Estamos en Boston. Se respira una atmósfera neoyorkina o viceversa: olores ventosos que salen del subterráneo y rebanadas de pizza simple de queso, como debe ser. Es posible encontrar algunas caras agresivas y engabardinadas cruzando de esta a aquella acera y basta cualquier detalle para cerciorarnos de que por aquí también palpita esa contracultura estadounidense que tanto fascina. Justo aquí en Boston están los todavía hijos de Kerouac, los todavía hijos de Gingsberg y bajo una lluvia nocturna y torrencial, es posible insertarnos a esa corriente de batidos (beated), que apretujados bajo un toldo esperamos que por fin abran las puertas de ese sitio de jazz, para el agridulce blues de la vida; este es el colofón perfecto para un día deambulatorio.
Durante todo el día la ciudad estuvo soleada y el río Charles fluyó exquisito. Anduve desde temprano sin dirección alguna, raspando las suelas bajo los árboles, a la orilla del río, por adoquinadas calles, hasta encontrar cerca del Fenway la imagen perfecta del guitarrero imperdible.

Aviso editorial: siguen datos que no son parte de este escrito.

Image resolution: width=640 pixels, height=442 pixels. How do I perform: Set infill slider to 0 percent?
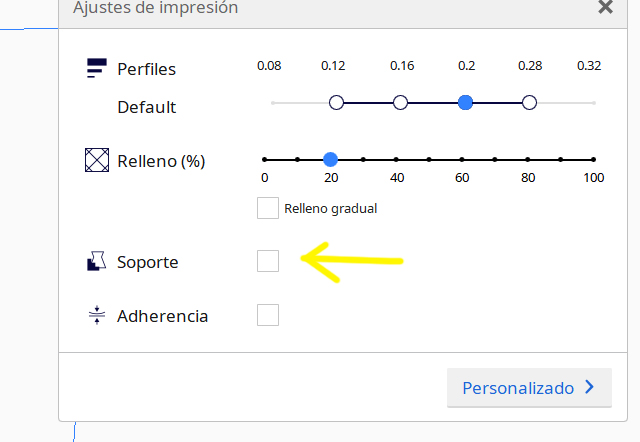[265, 159]
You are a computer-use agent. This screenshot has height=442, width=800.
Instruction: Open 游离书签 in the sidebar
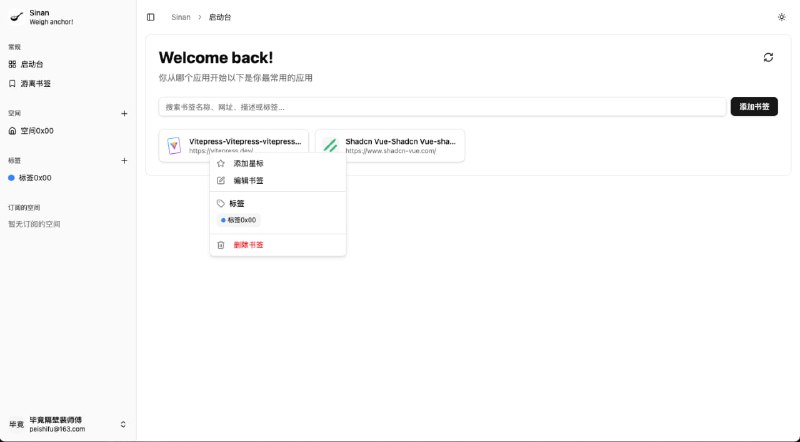35,83
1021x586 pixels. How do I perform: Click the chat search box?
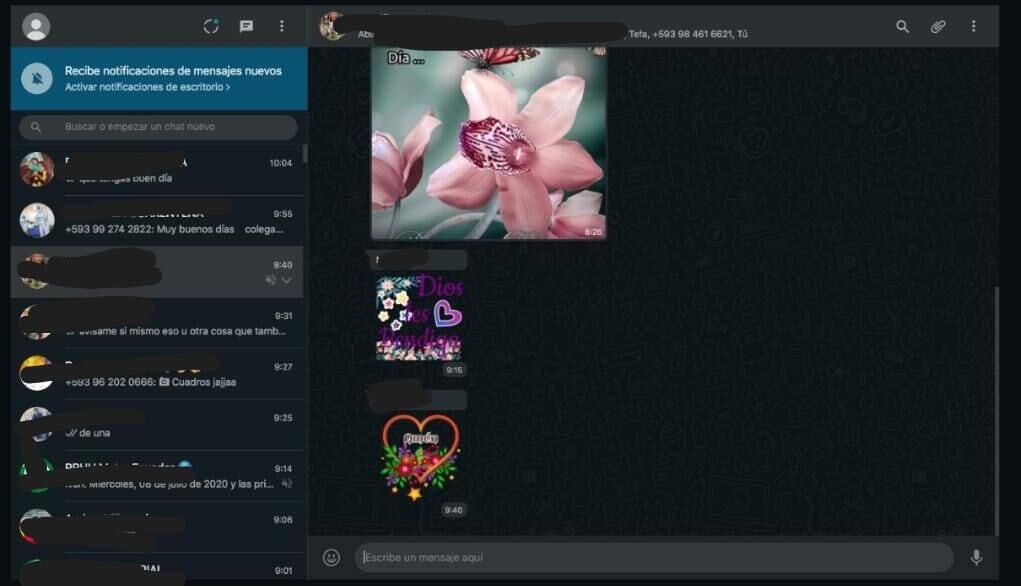coord(160,127)
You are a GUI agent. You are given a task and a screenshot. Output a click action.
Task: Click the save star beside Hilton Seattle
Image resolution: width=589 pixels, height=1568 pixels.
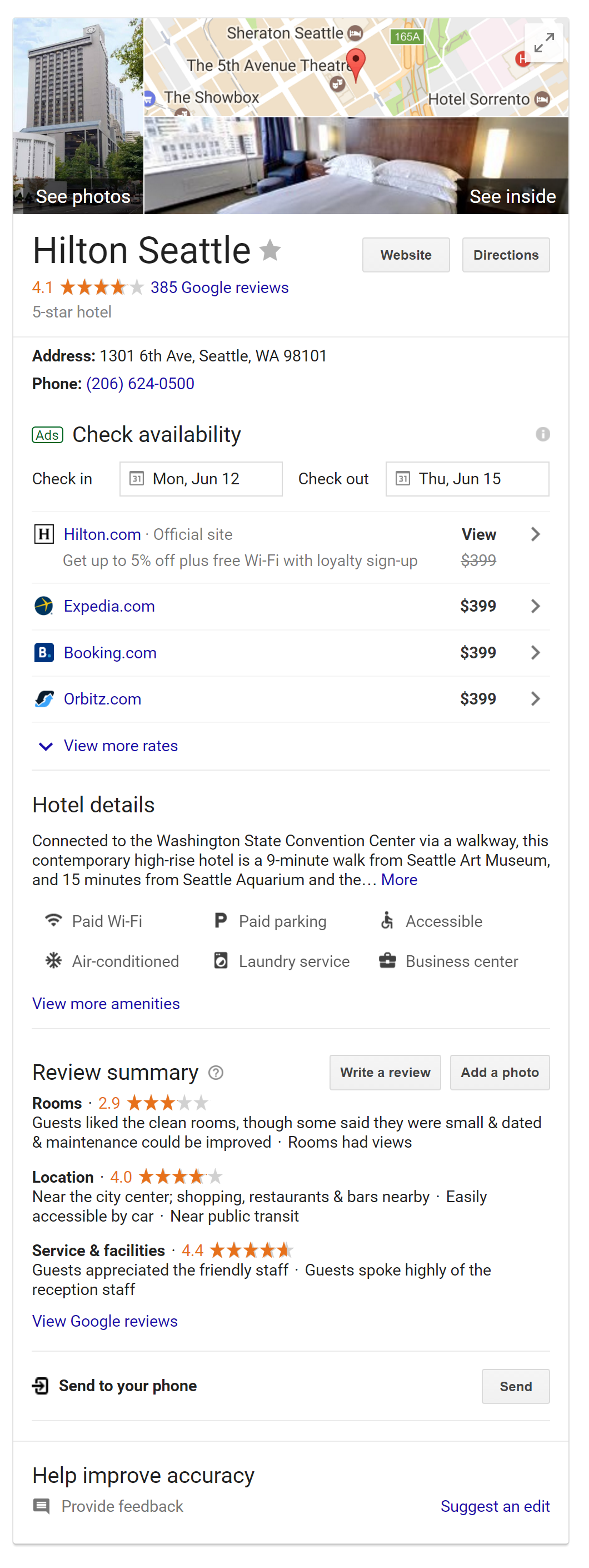pos(270,250)
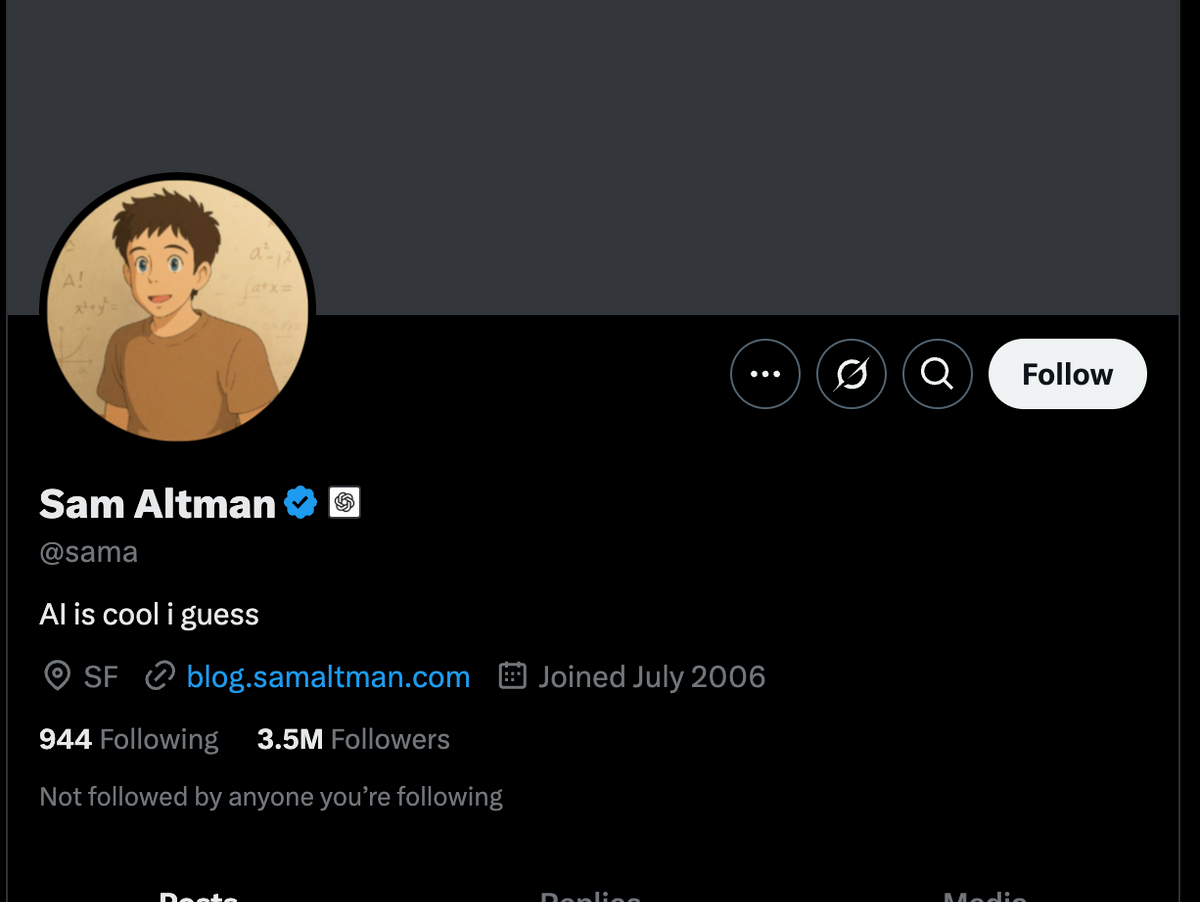
Task: Switch to the Media tab
Action: coord(984,896)
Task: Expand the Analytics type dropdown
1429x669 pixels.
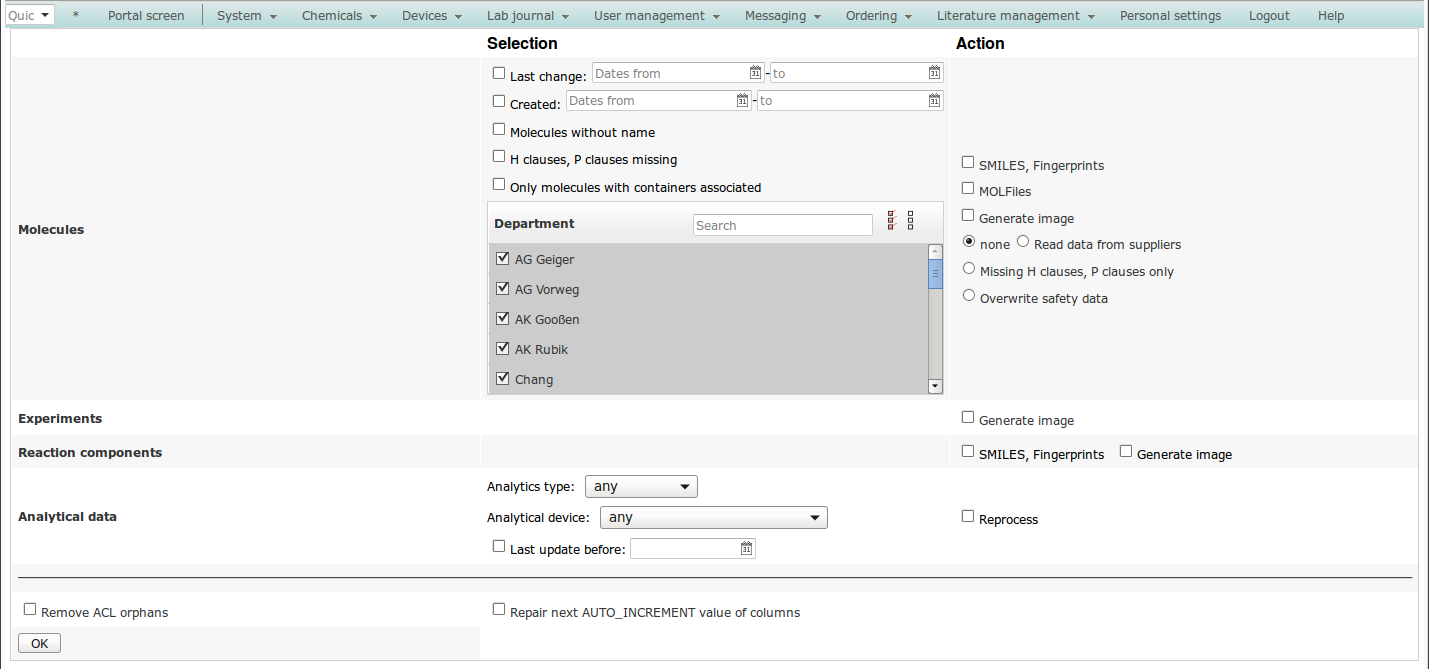Action: point(640,487)
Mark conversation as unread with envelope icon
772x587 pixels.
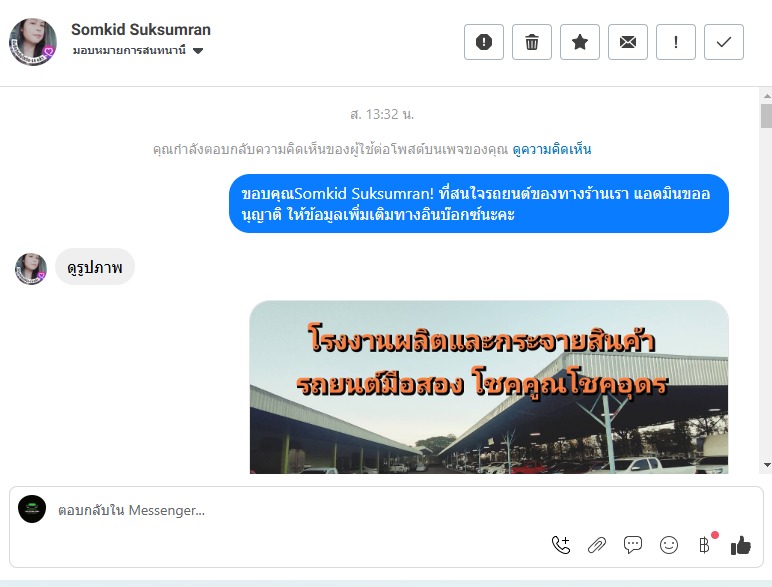tap(628, 42)
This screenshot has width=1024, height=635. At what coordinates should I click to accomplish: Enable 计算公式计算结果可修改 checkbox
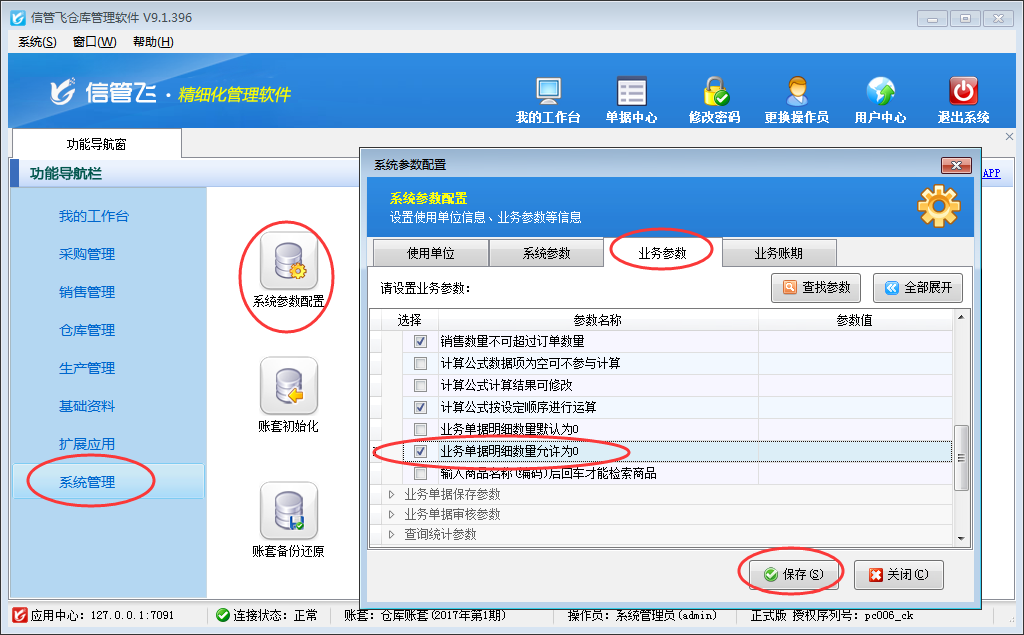(421, 386)
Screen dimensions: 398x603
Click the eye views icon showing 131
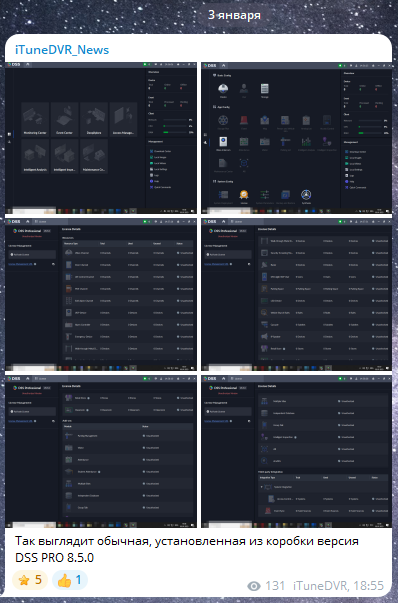[254, 586]
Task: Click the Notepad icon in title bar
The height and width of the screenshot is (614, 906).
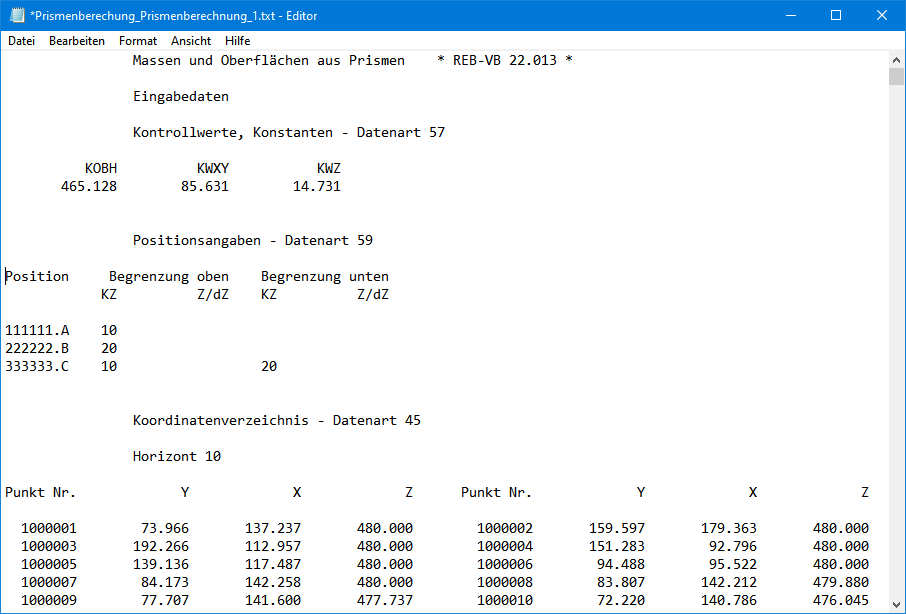Action: point(16,15)
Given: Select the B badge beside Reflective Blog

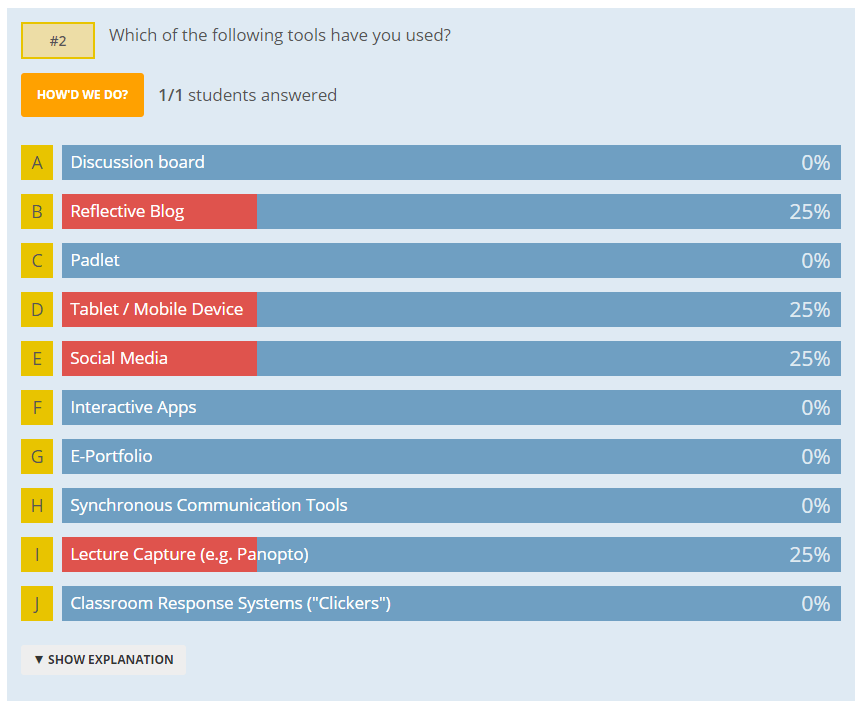Looking at the screenshot, I should (x=39, y=211).
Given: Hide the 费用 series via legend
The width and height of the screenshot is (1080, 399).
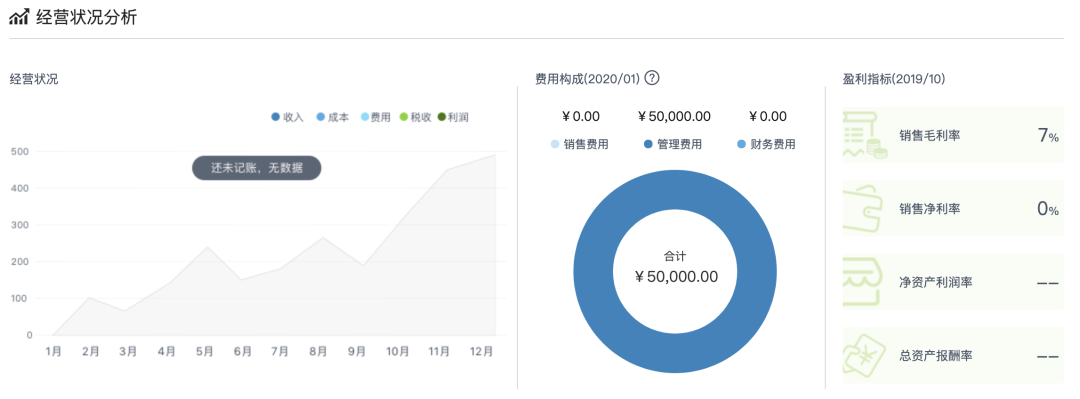Looking at the screenshot, I should 375,117.
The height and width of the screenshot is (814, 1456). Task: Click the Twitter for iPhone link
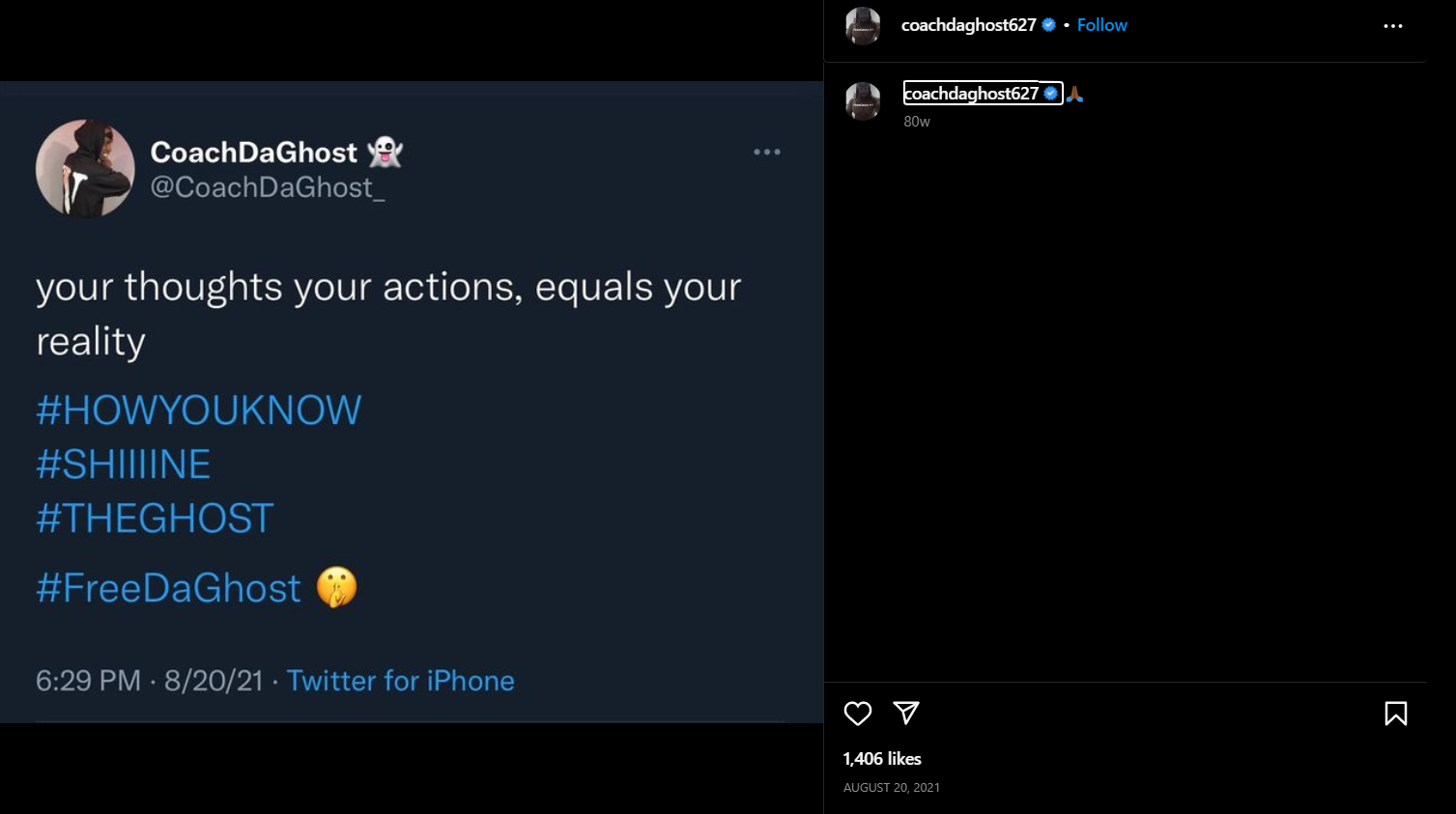400,681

Nada mejor que una esquina para recargar el hombro y fumar un pitillo, disfrutando tranquilo la ambiciosa persecución del sueño rocanrolero que permite saltar del Father & Son de Cat Stevens al Sonnet de Richard Ashcroft, par de ingleses ambos monstruos imperdibles, de los que dan de tomar agua de la mano. Por ahora la de la guitarra era una chica que andaba en mangas de camisa, estuve viéndola recoger de su estuche las breves monedas, antes de perderse calle arriba entre ladrillos de demolición. Es fantástico encontrar un Boston impregnado del olor a Bob Dylan, ese espíritu sureño y rural de los bluesman veteranos, la raíz contracultural de este país y de todos esos que van por las calles como piedras rodantes y sin dirección a casa.
Más tarde estuve charlando con algunos despistados en un pub cercano al parque de los Medias Rojas. Uno de ellos rebasaba los setenta y era un viejón que cada cuanto cerraba los ojos para frotarse lentamente la frente. Había estado con los Marines y en el brazo tenía tatuada la palabra Coraje. Había conocido a Hemingway no sé dónde y París era una Fiesta era su libro de cabecera… hijo –me decía— carcajeándose con toda la boca. Justo él fue quien me recomendó ese sitio de jazz nocturno, mas no quiso acompañarme, por aquello de que su doña lo estaba esperando con una sopa caliente. No debería decir que nos merendamos un par de Guinness para no despilfarrar en obviedades.
Bastaría mejor mencionar que la tarde pasó lenta y que nos despedimos con un abrazo, antes de que se marchara calle arriba entre ladrillo de demolición. Ignoro porque su imagen me hizo recordar a los que dicen que J.D. Salinger continúa escribiendo desde su refugio de ermitaño.
El caso es que me trepé al subterráneo como pude y me lancé al sitio recomendado, aprovechando antes para merendarme un par de simples de queso en alguna de esas pizzerías alargadas. Entonces fue cuando se abalanzó la lluvia. Hubo que apretujarnos en un grupúsculo bajo el toldo, en espera de que abrieran las puertas y se apagaran las luces.
Bastaría decir que hasta el humo se detuvo ante la magia de los jazzman, mas preferiría no ahondar en detalles; duele hacer sangrar de nueva cuenta las heridas causadas por los puyazos de esos negros.
Lo cierto es que como había dejado ya de llover cuando salí del concierto, y sólo había algunos charcos solitarios esparcidos, aproveché junto a una legión de autómatas para abalanzarme calle abajo como piedra rodante.